TASK TO COMPLETE |
Rewrite the listing below, changing "Locate an element" to "Find an element" wherever it occurs and leaving every other part unchanged.

DATA LISTING |
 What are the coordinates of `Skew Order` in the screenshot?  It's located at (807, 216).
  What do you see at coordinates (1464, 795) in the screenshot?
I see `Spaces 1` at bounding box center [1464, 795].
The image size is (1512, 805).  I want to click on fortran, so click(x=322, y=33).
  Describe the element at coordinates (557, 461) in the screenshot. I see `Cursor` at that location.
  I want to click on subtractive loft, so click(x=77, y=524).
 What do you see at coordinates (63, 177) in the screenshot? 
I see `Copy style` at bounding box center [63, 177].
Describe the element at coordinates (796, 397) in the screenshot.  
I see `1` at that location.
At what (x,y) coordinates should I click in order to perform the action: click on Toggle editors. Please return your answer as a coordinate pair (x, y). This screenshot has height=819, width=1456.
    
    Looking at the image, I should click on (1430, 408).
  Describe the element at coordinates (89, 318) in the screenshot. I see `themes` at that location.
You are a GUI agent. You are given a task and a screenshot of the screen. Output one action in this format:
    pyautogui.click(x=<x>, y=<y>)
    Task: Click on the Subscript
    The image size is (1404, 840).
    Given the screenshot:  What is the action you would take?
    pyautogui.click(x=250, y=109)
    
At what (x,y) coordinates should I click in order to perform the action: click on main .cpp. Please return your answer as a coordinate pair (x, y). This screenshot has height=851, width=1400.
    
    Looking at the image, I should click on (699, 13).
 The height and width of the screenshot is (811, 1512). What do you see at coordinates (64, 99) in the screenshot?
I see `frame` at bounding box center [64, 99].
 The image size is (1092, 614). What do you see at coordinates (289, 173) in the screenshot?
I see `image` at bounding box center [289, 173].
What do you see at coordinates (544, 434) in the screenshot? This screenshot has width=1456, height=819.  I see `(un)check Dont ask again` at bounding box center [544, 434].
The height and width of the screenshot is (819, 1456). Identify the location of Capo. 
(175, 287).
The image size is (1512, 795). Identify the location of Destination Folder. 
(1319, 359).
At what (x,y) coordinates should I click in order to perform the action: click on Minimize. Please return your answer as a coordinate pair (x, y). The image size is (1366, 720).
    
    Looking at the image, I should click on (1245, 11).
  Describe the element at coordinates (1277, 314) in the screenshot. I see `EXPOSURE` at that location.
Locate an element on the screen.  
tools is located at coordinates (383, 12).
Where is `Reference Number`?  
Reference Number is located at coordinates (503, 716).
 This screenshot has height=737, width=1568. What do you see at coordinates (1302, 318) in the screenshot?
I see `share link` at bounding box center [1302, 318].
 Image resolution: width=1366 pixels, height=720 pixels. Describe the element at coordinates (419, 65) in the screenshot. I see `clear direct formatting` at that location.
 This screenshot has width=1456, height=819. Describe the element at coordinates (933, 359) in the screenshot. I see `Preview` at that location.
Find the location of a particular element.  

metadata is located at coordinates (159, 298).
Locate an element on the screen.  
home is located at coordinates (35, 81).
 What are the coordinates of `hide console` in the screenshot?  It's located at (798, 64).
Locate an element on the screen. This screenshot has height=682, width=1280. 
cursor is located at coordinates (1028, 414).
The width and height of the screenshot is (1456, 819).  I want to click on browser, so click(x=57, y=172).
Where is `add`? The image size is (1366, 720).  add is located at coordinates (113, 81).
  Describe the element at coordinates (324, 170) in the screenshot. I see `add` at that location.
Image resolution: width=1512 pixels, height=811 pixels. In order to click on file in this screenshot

EXERCISE ANSWER |
 What are the coordinates of `Skew Order` in the screenshot?  It's located at (807, 216).
  What do you see at coordinates (1464, 795) in the screenshot?
I see `Spaces 1` at bounding box center [1464, 795].
The image size is (1512, 805).  I want to click on fortran, so click(x=322, y=33).
  Describe the element at coordinates (557, 461) in the screenshot. I see `Cursor` at that location.
  I want to click on subtractive loft, so click(x=77, y=524).
 What do you see at coordinates (63, 177) in the screenshot? 
I see `Copy style` at bounding box center [63, 177].
Describe the element at coordinates (796, 397) in the screenshot.  
I see `1` at that location.
At what (x,y) coordinates should I click in order to perform the action: click on Toggle editors. Please return your answer as a coordinate pair (x, y). This screenshot has height=819, width=1456.
    
    Looking at the image, I should click on (1430, 408).
  Describe the element at coordinates (89, 318) in the screenshot. I see `themes` at that location.
You are a GUI agent. You are given a task and a screenshot of the screen. Output one action in this format:
    pyautogui.click(x=<x>, y=<y>)
    Task: Click on the Subscript
    The image size is (1404, 840).
    Given the screenshot:  What is the action you would take?
    pyautogui.click(x=250, y=109)
    
At what (x,y) coordinates should I click in order to perform the action: click on main .cpp. Please return your answer as a coordinate pair (x, y). This screenshot has height=851, width=1400.
    
    Looking at the image, I should click on (699, 13).
 The height and width of the screenshot is (811, 1512). What do you see at coordinates (64, 99) in the screenshot?
I see `frame` at bounding box center [64, 99].
 The image size is (1092, 614). What do you see at coordinates (289, 173) in the screenshot?
I see `image` at bounding box center [289, 173].
What do you see at coordinates (544, 434) in the screenshot? This screenshot has width=1456, height=819.  I see `(un)check Dont ask again` at bounding box center [544, 434].
The height and width of the screenshot is (819, 1456). Identify the location of Capo. 
(175, 287).
The image size is (1512, 795). Identify the location of Destination Folder. 
(1319, 359).
At what (x,y) coordinates should I click in order to perform the action: click on Minimize. Please return your answer as a coordinate pair (x, y). The image size is (1366, 720).
    
    Looking at the image, I should click on (1245, 11).
  Describe the element at coordinates (1277, 314) in the screenshot. I see `EXPOSURE` at that location.
Find an element on the screen.  
tools is located at coordinates (383, 12).
Where is `Reference Number`?  
Reference Number is located at coordinates (503, 716).
 This screenshot has height=737, width=1568. What do you see at coordinates (1302, 318) in the screenshot?
I see `share link` at bounding box center [1302, 318].
 Image resolution: width=1366 pixels, height=720 pixels. Describe the element at coordinates (419, 65) in the screenshot. I see `clear direct formatting` at that location.
 This screenshot has width=1456, height=819. Describe the element at coordinates (933, 359) in the screenshot. I see `Preview` at that location.
Find the location of a particular element.  

metadata is located at coordinates (159, 298).
Find an element on the screen.  
home is located at coordinates (35, 81).
 What are the coordinates of `hide console` in the screenshot?  It's located at (798, 64).
Find an element on the screen. This screenshot has height=682, width=1280. 
cursor is located at coordinates (1028, 414).
The width and height of the screenshot is (1456, 819).  I want to click on browser, so click(x=57, y=172).
Where is `add`? The image size is (1366, 720).  add is located at coordinates (113, 81).
  Describe the element at coordinates (324, 170) in the screenshot. I see `add` at that location.
Image resolution: width=1512 pixels, height=811 pixels. In order to click on file in this screenshot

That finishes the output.